I’ve always loved movies. I’ve been buying them since my early 20s—so it’s been a little over 20 years now. DVD, then Blu-ray, then 4K.
Back then it wasn’t “collecting.” It was just me buying movies I liked. But once streaming took over, the label changed. Now it’s like, “Oh, that’s your hobby. You’re a movie collector.” It got weird.
Prices went up. More collector’s editions. More boutique labels. And honestly, I used to think steelbooks were stupid. I was like, bro… just watch the movie. Why do I need a steel box?
Now I own a bunch of steelbooks, digipaks, all that. And it’s cool—but I’m starting to realize it doesn’t matter that much. It’s about the movie.
Example: I bought Alien in 4K, but I already owned the Alien Anthology on Blu-ray. I threw the Blu-ray on yesterday—looked good, sounded good, menus were cool, extras were there. Then I put in the 4K: different menus, fewer extras, same audio, a little better picture—but not night-and-day.
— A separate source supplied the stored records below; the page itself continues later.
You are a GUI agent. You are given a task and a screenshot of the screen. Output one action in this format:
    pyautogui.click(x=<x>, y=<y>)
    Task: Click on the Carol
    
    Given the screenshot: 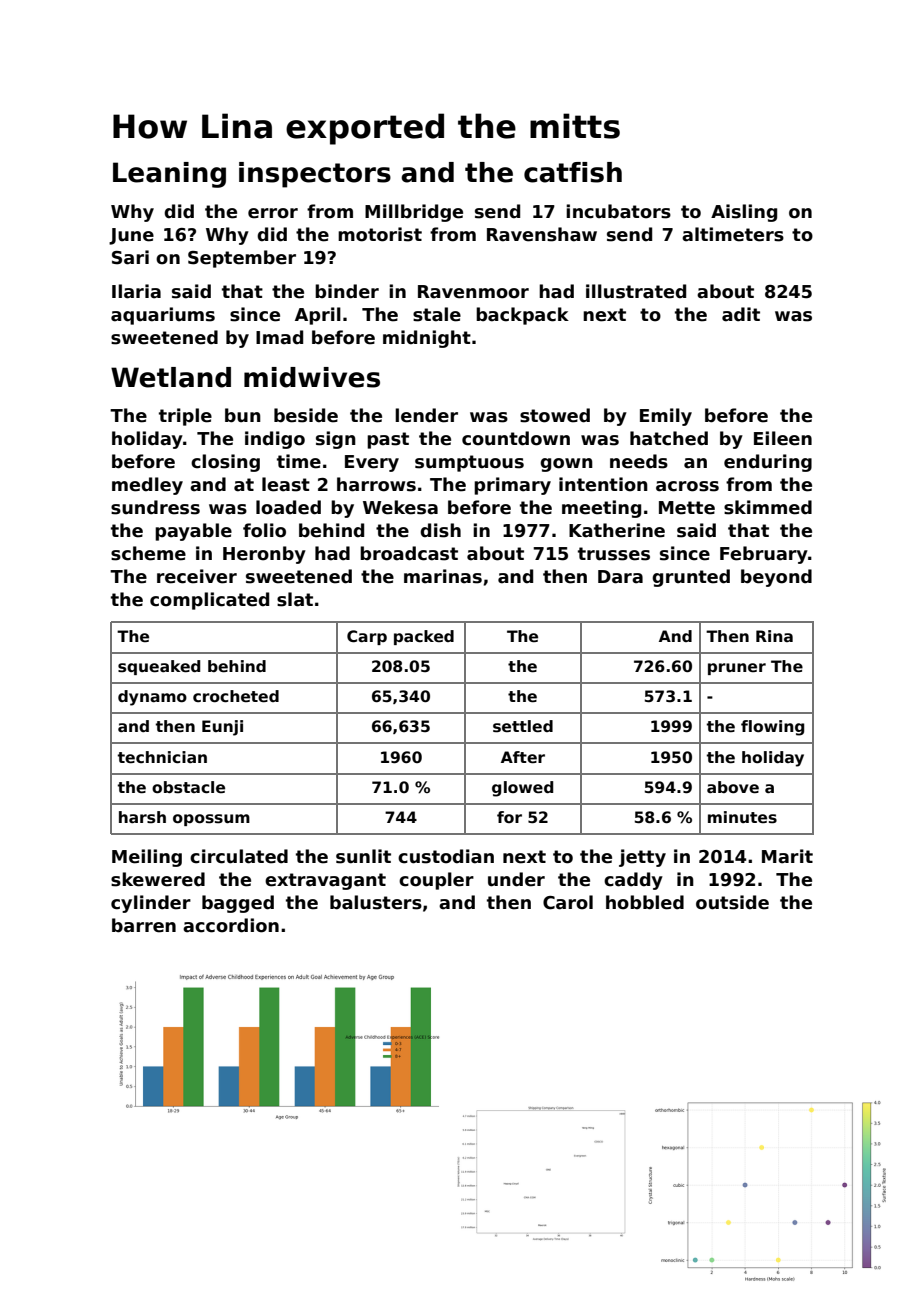 What is the action you would take?
    pyautogui.click(x=568, y=902)
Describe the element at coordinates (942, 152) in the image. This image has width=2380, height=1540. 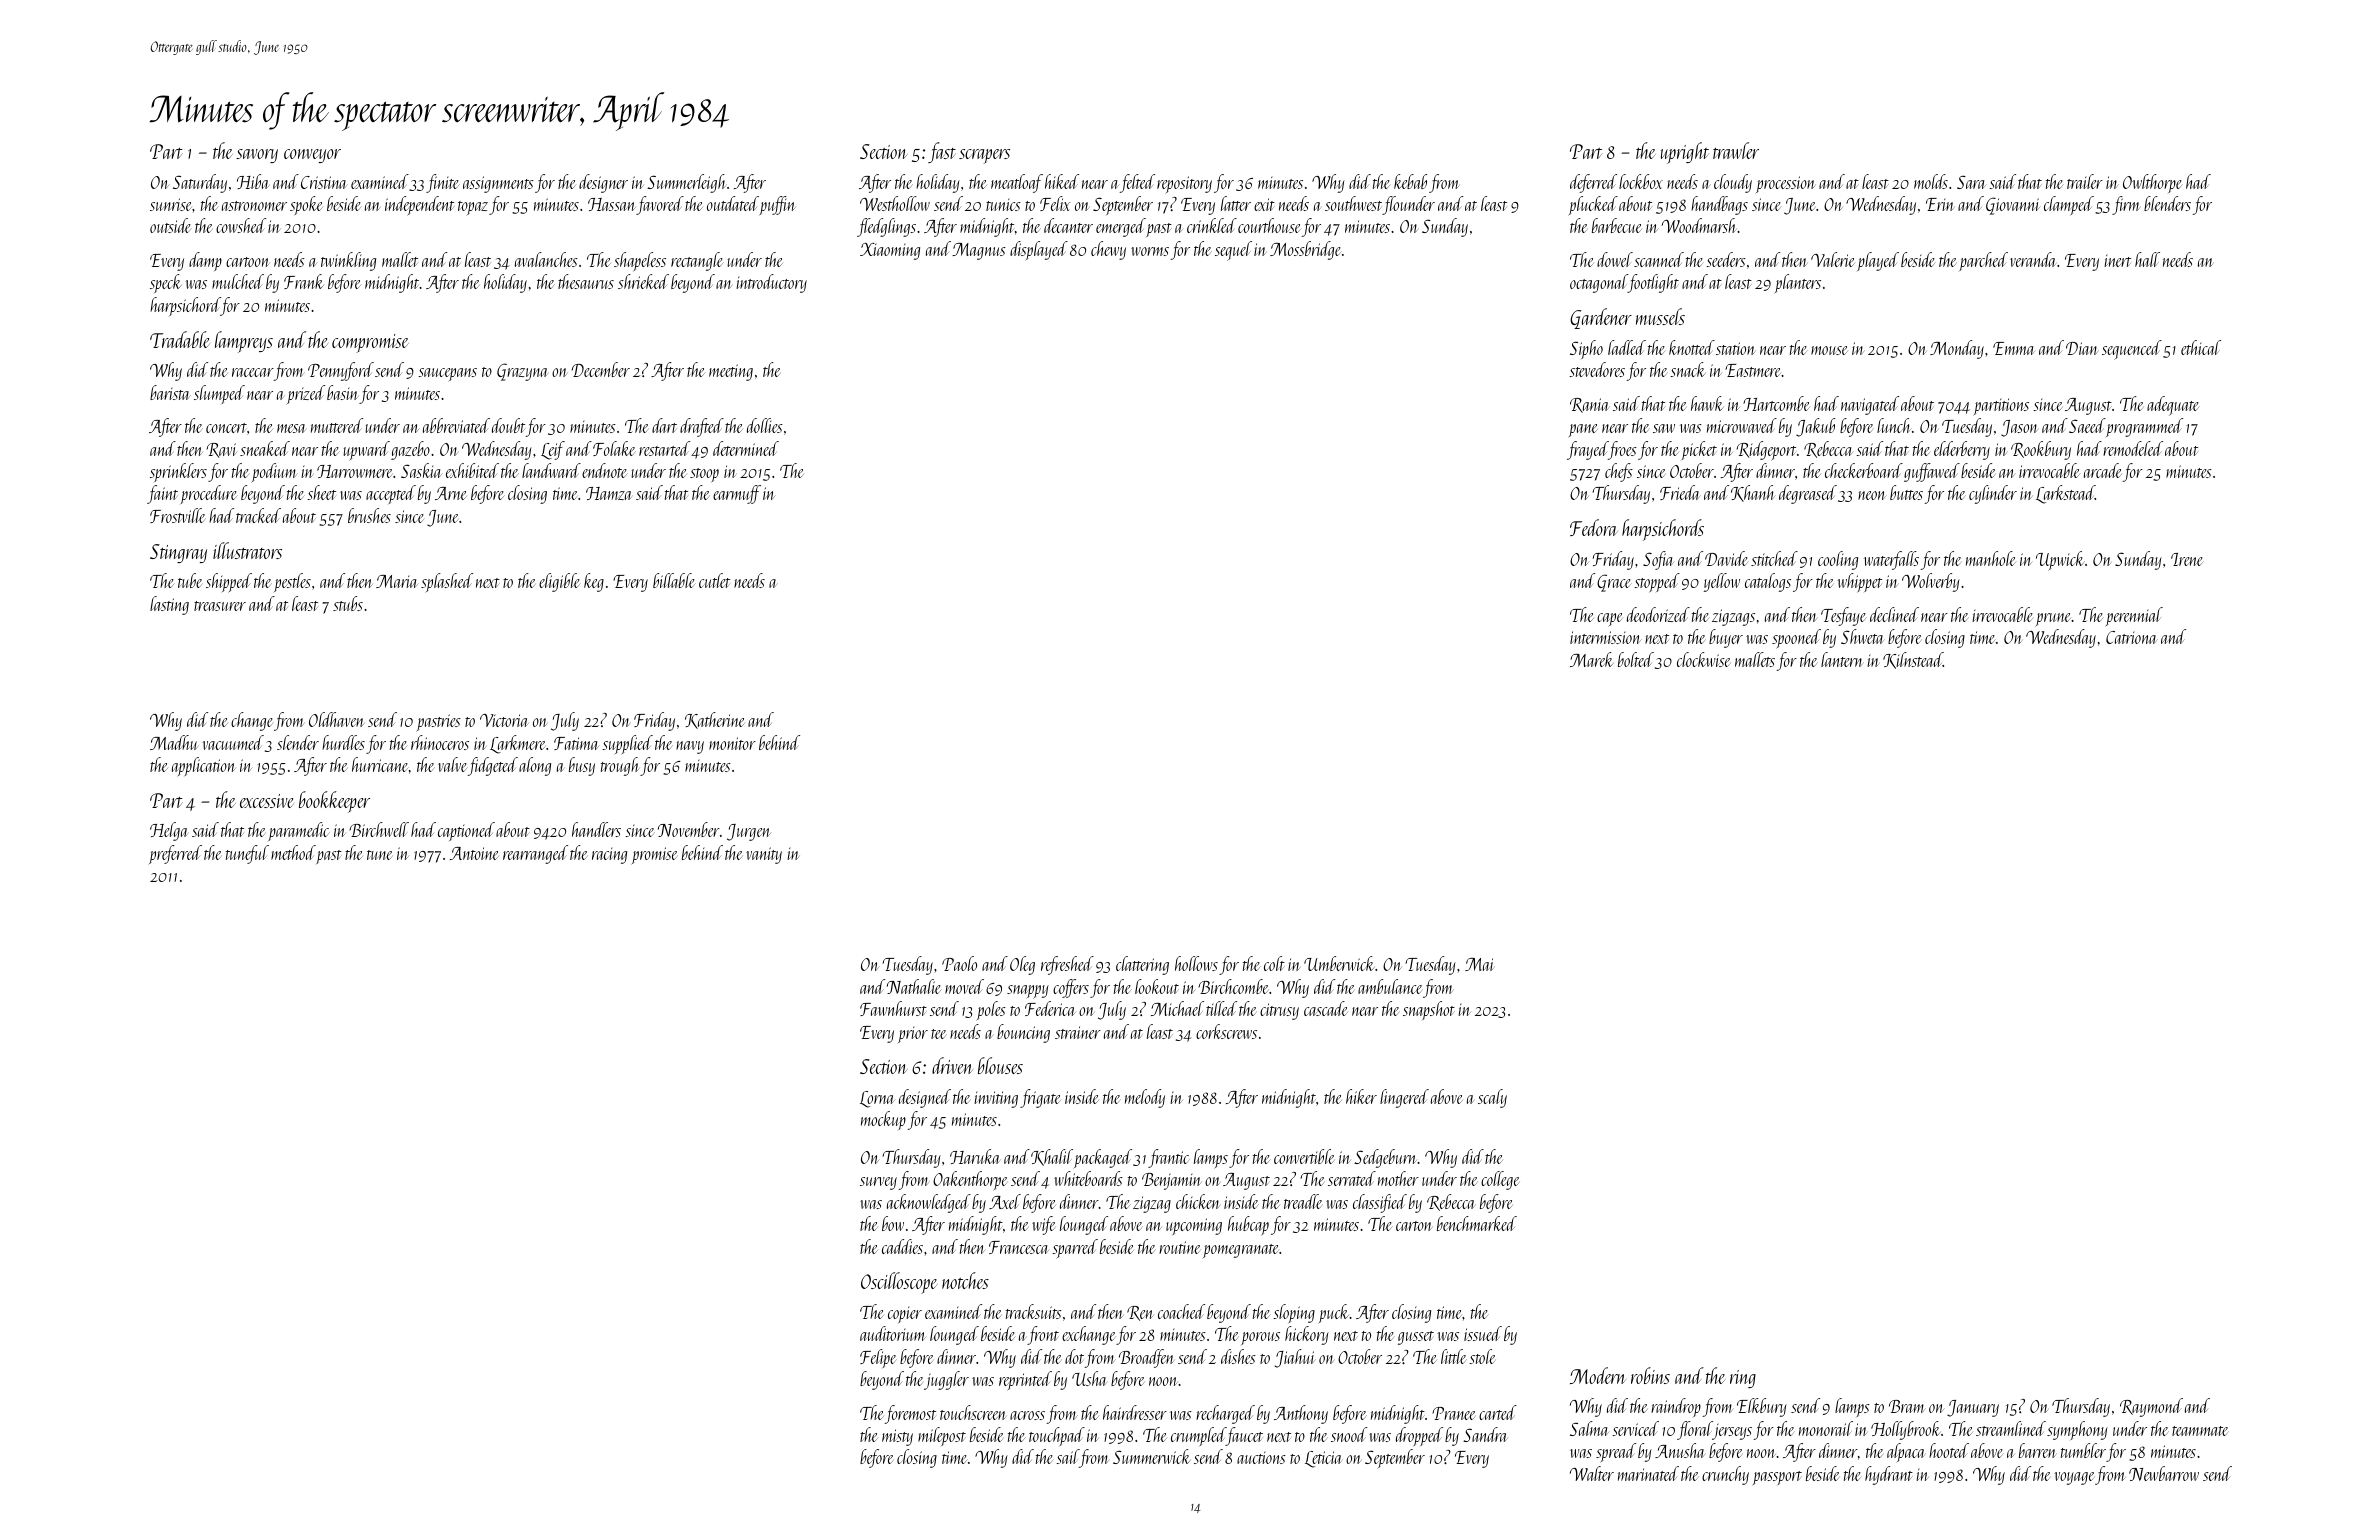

And I started thinking: once I press play, am I really going to care about the incremental sharpness? Or the slight color bump? Not really.
So I’m stepping back from upgrading just to upgrade. If the Blu-ray looks good, it looks good. I don’t need the 4K—especially if I’m losing extras.
I used to buy like five movies a week. Now I’m down to one or two a month. Sometimes zero. I’d rather rent, or go to the theater.
And I’ve been going to the theater more because I want to get out of the house. Watching movies at home is dope, but at a certain point it can get too reclusive for me.
So yeah—my interest didn’t die. It just got cleaner.
Question: What hobby have you refined over time—less “more,” more “meaning”?